The FAA will immediately reverse some of the changes made to the Fundamentals of Instruction (FOI) knowledge test, review others, and re-grade tests taken since February when pass rates plummeted.
AOPA welcomed the announcement as a positive response to objections raised by the flight training industry to the unannounced changes that made it difficult for applicants to prepare for the exam.

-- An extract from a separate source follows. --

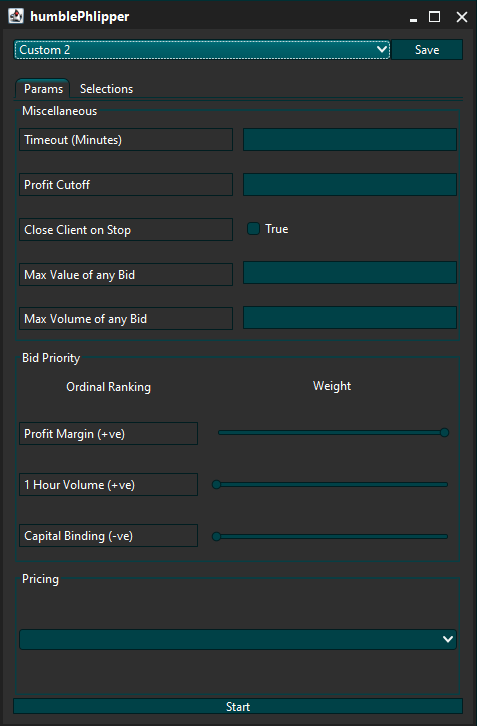Click the Timeout (Minutes) value field
Image resolution: width=477 pixels, height=726 pixels.
pos(350,140)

The FAA’s Regulatory Support Division announced the decision following an early May meeting with AOPA, the National Association of Flight Instructors, and experts in test writing and validation from Embry-Riddle Aeronautical University, Liberty University, Professional Aviation Board of Certification, University of North Dakota, University of Oklahoma, and Western Michigan University. The group discussed possibilities for developing a system of test writing and validation that would rely on accepted industry practices and coordination with the aviation training community, and reviewed the specific changes made to the exam.

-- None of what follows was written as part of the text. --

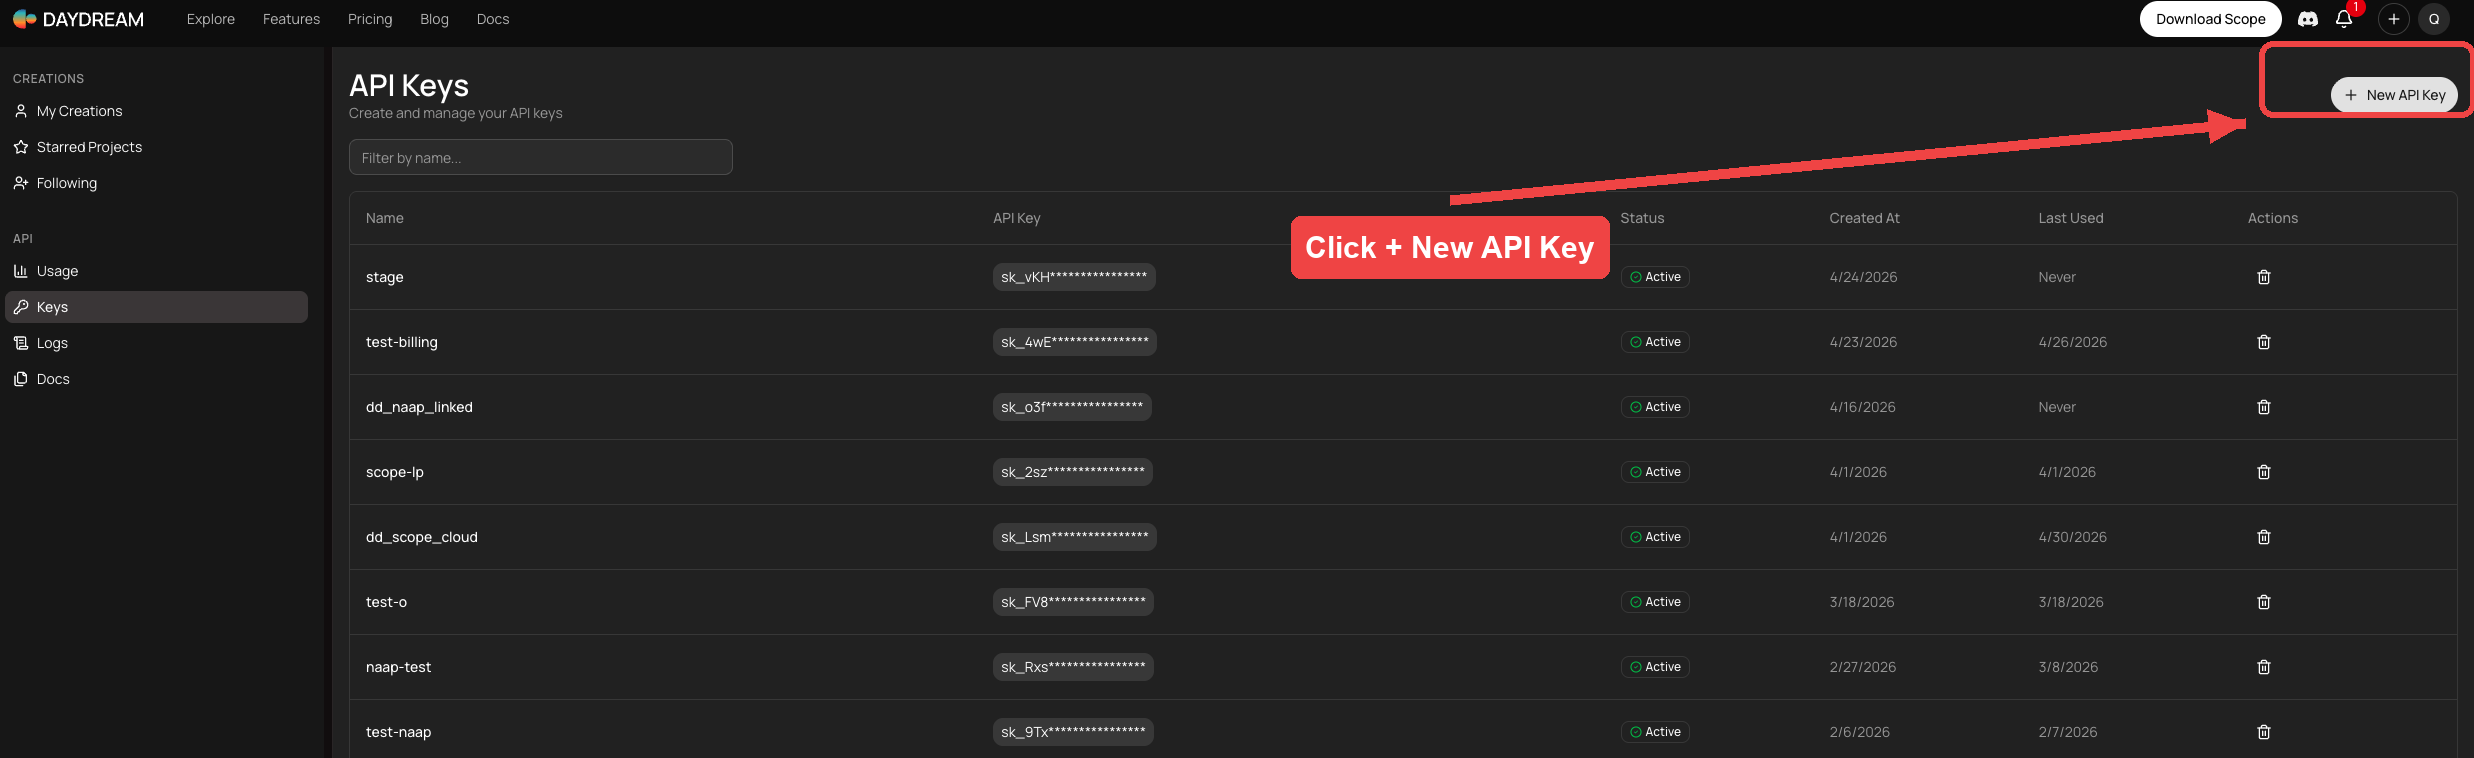The image size is (2474, 758).
Task: Open Discord icon in top bar
Action: pyautogui.click(x=2308, y=19)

The FAA, citing concerns raised about the exam, said that it would immediately remove six questions from the FOI test. Pilots who missed the six now-withdrawn questions will receive retroactive credit for their answers. If answering any of those six questions incorrectly resulted in failing the test, the grade will be changed to a passing score, the FAA said.
The FAA will notify each pilot whose test score will change from failing to passing. If a pilot retook the test after failing because of a withdrawn question, and subsequently passed, the pilot’s record will be adjusted to show passage on the first try.
At the meeting, the FAA indicated it will review 12 other FOI exam questions the group identified as ambiguous.
As part of its effort to make improvements to knowledge test standards, the FAA stated its intent “to involve the flight training industry and academia in the process of developing future revisions to testing and guidance documents.”
AOPA continues to urge all flight instructor candidates preparing to take the FOI exam to review the 2008 edition of the Aviation Instructor’s Handbook. All questions on the new FOI exam come from this text—not the previous version of the handbook, as was the case prior to February 2011.
“Because this edition incorporates a number of changes and updates, the FAA stresses that instructor candidates should use it as the primary text when preparing for the FOI test,” the FAA advised in its notice to participants in a flight training industry meeting held in April.
The FAA, noting in its statement that it “strives for continuous improvements” to knowledge testing, is also developing more detailed knowledge test guides to assist airmen and aviation instructors in preparing for knowledge exams.
AOPA applauds the FAA for taking such prompt, positive measures to work with the industry in addressing concerns about the knowledge exams.